In terms of performance there is a lot to admire. Coogan is superb as Tony Wilson, portraying him as self-important and arrogant yet enthusiastic and charismatic; yes he is a total twat, but we like him nonetheless. Coogan’s comic capabilities go without saying but what impresses here are the moments when we see Wilson’s smile fade, his confidence falter. There is particular emotion generated in the scene when Tony abandons his pride and begs Lindsay not to leave him. Sean Harris has a thankless chore on his hands, playing a cultural icon on whom the film’s central message hinges. He carries this off well portraying the moody, socially awkward Ian Curtis off the stage. There is however a slight problem with the performance scenes as it just does not look like he is singing. This would be difficult to help as Ian Curtis had such a unique voice, but perhaps longer shots that disguised his mouth would have been preferable. This is a small complaint however as, even given his limited screen time, there is no denying the impact of seeing his angelic figure rest in a coffin, and this is a credit to his performance. Elsewhere Danny Cunningham is perfect as Shaun Ryder and Andy Serkis is hilarious and disturbing in equal measure as producer Martin Hannett. The supporting cast is also very interesting as it features a wealth of household names, with Rob Brydon, Simon Pegg and Peter Kay all making appearances. By casting the fresh talent of the day and delivering his film in an edgy, avant-garde style Winterbottom seems to wish his film to echo the musical era it portrays, new and exciting talent creating a new and exciting style.

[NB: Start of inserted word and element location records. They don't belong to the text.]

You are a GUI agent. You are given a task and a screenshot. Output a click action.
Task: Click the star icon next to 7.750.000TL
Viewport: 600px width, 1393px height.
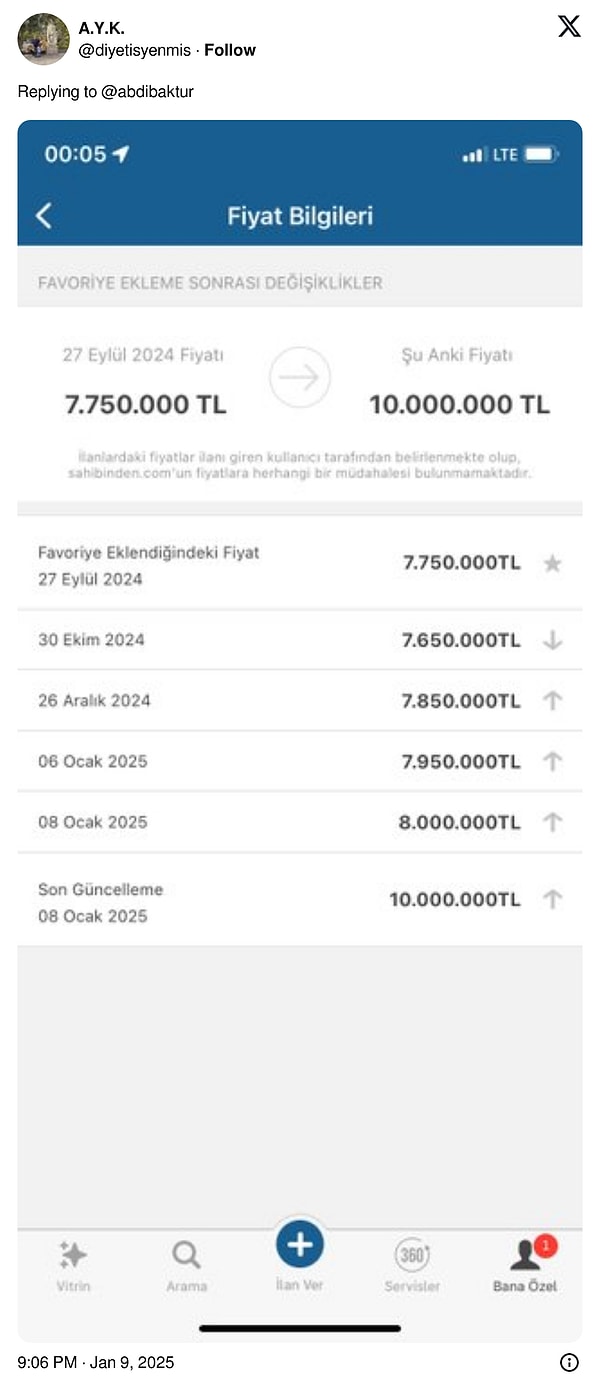pos(552,564)
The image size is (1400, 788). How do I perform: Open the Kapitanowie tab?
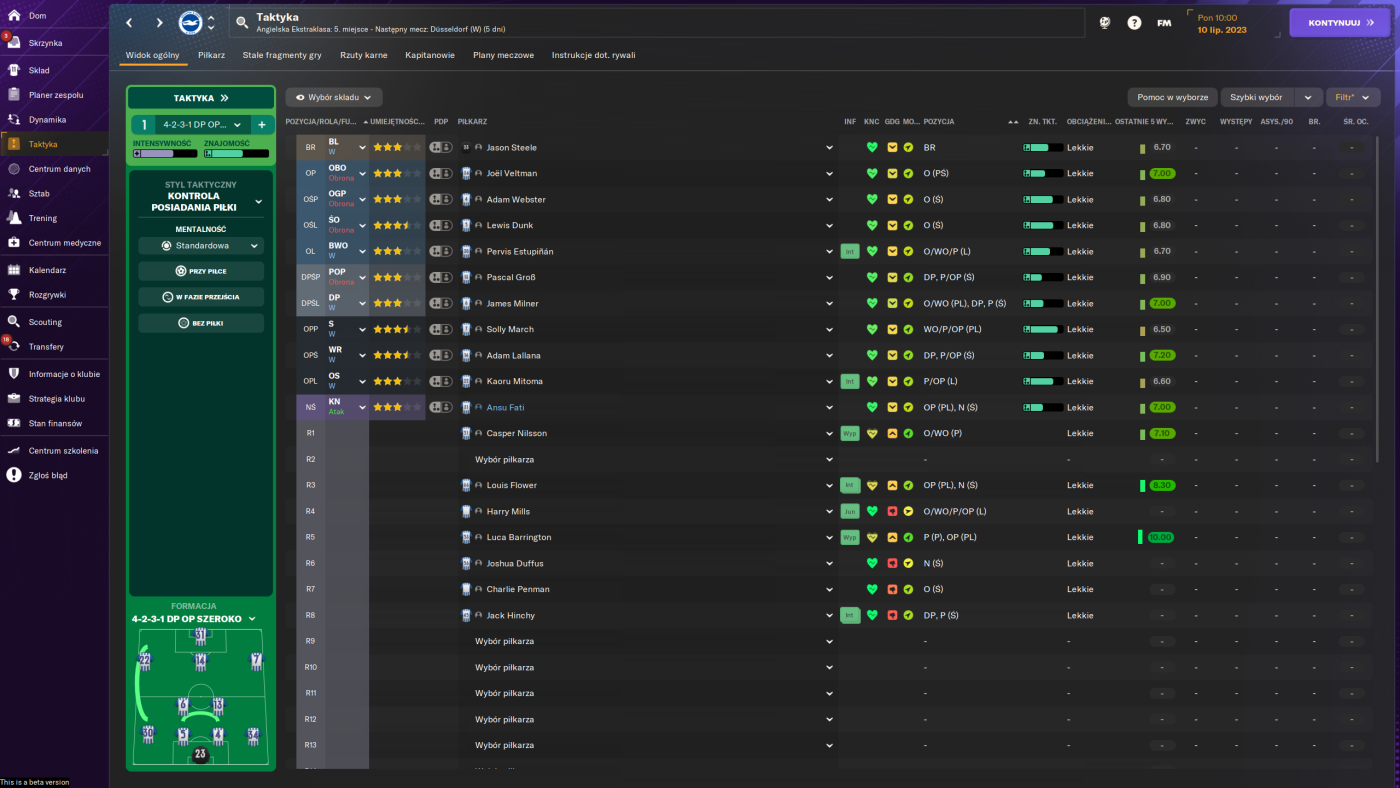(x=430, y=55)
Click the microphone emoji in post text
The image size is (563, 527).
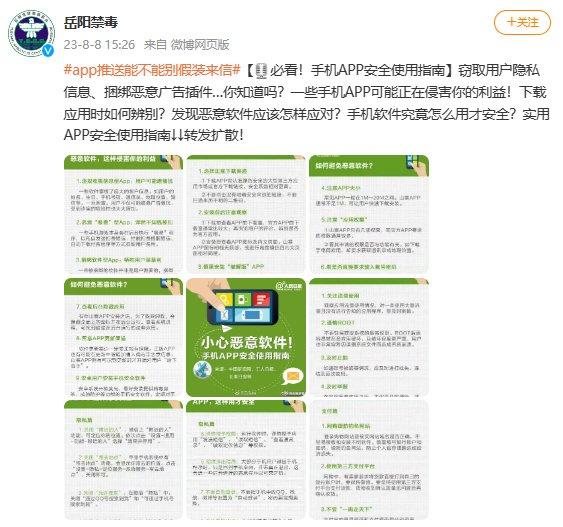coord(261,70)
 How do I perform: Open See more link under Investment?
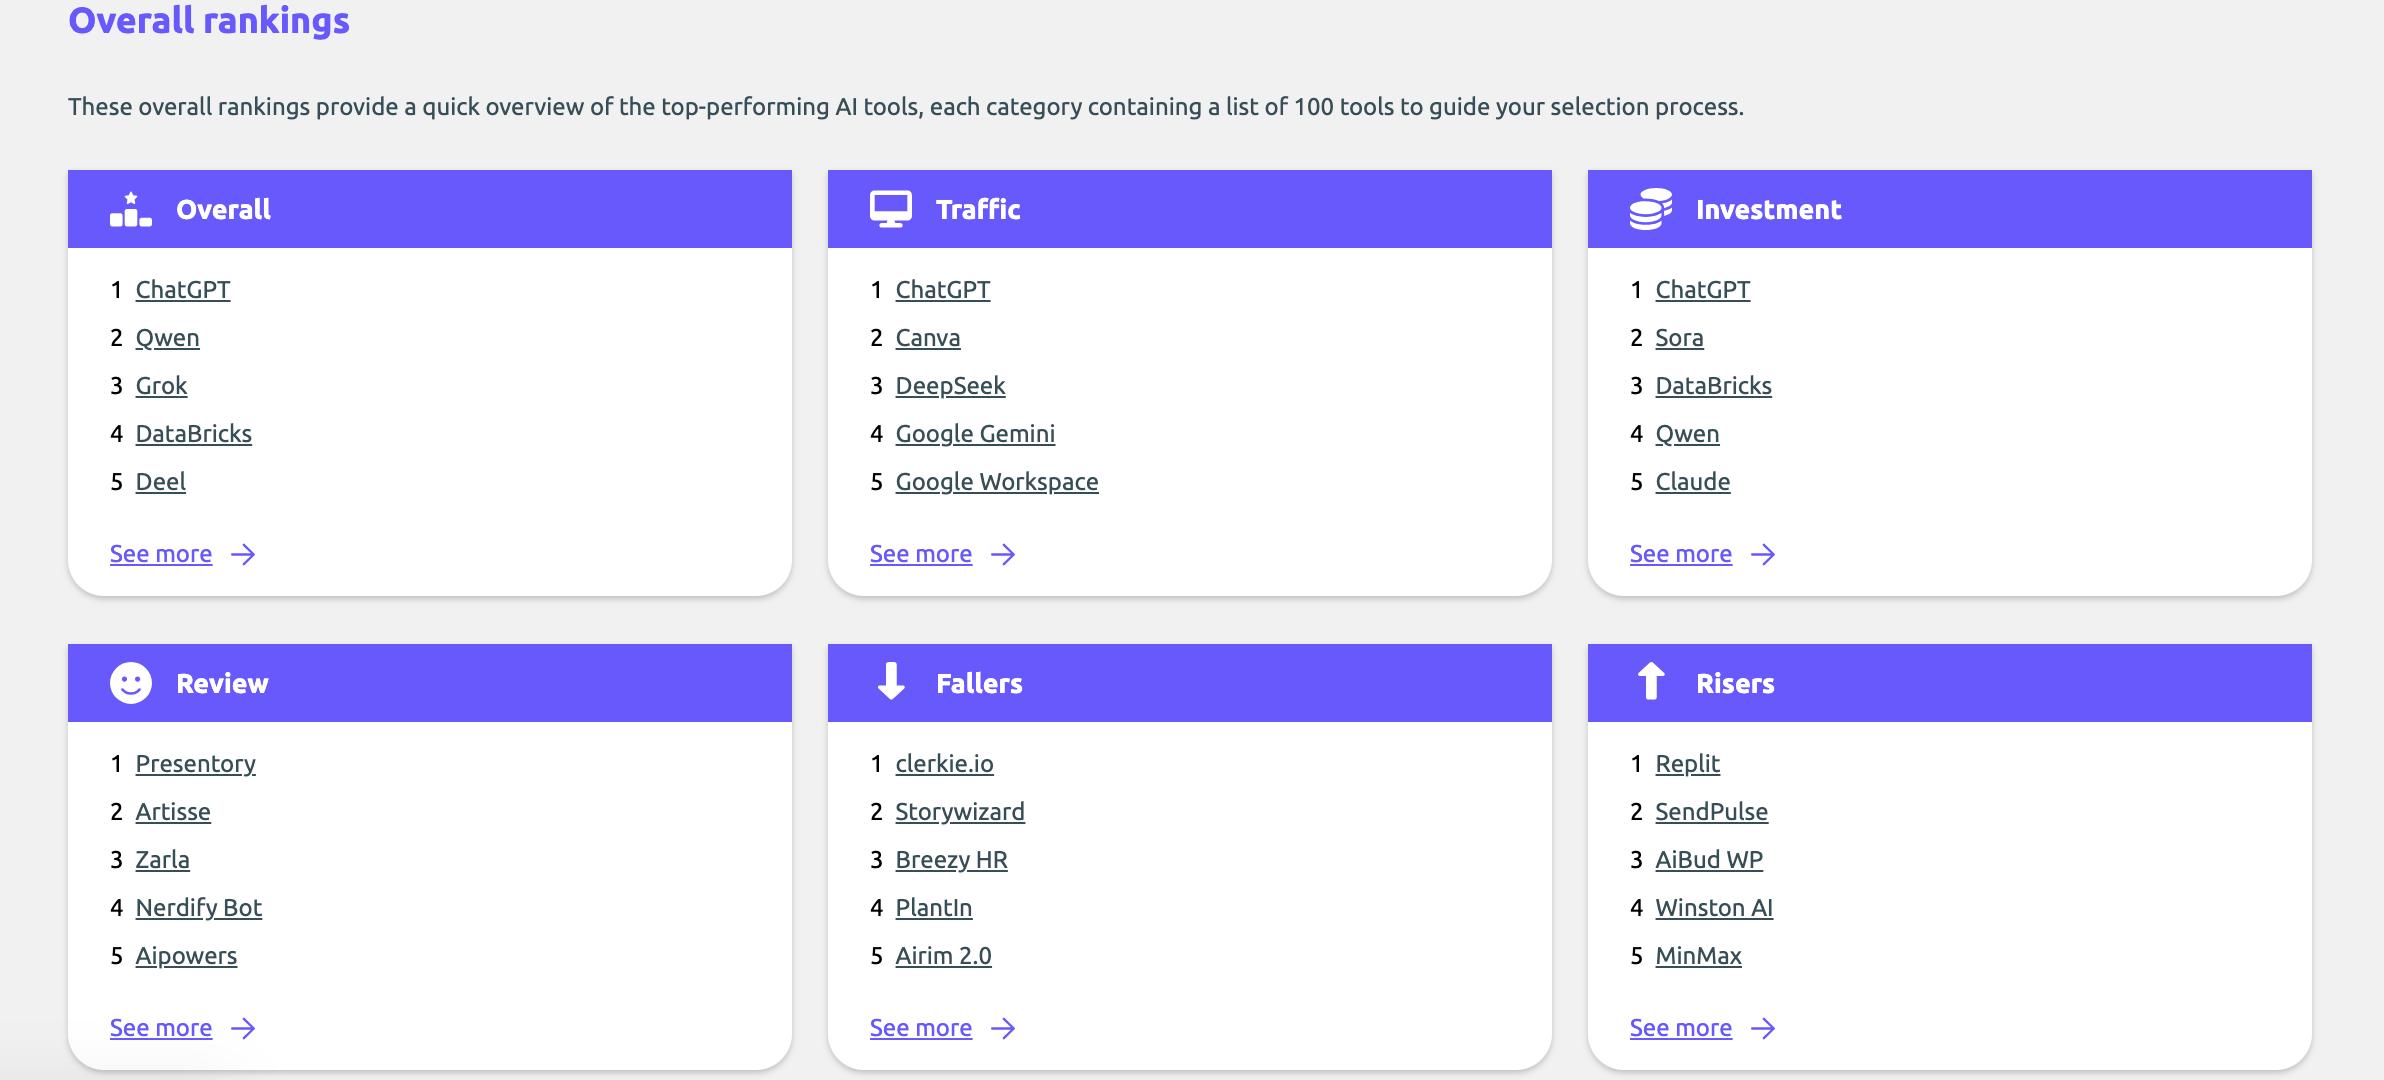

In doing so he has been successful, creating a film which does justice to one of British music’s most important eras and stands in its own right as one of the finest films of its time. For all its excess and fun, 24 Hour Party People is a nostalgic reflection on a bygone era, but not one that pines for its return. Factory records is, like Ian Curtis, all the more legendary in death. It will never grow old, and will never change. Its mythology will continue to live on and that is what Winterbottom promotes. As Tony Wilson says, quoting John Ford: “when legend becomes fact; print the legend”.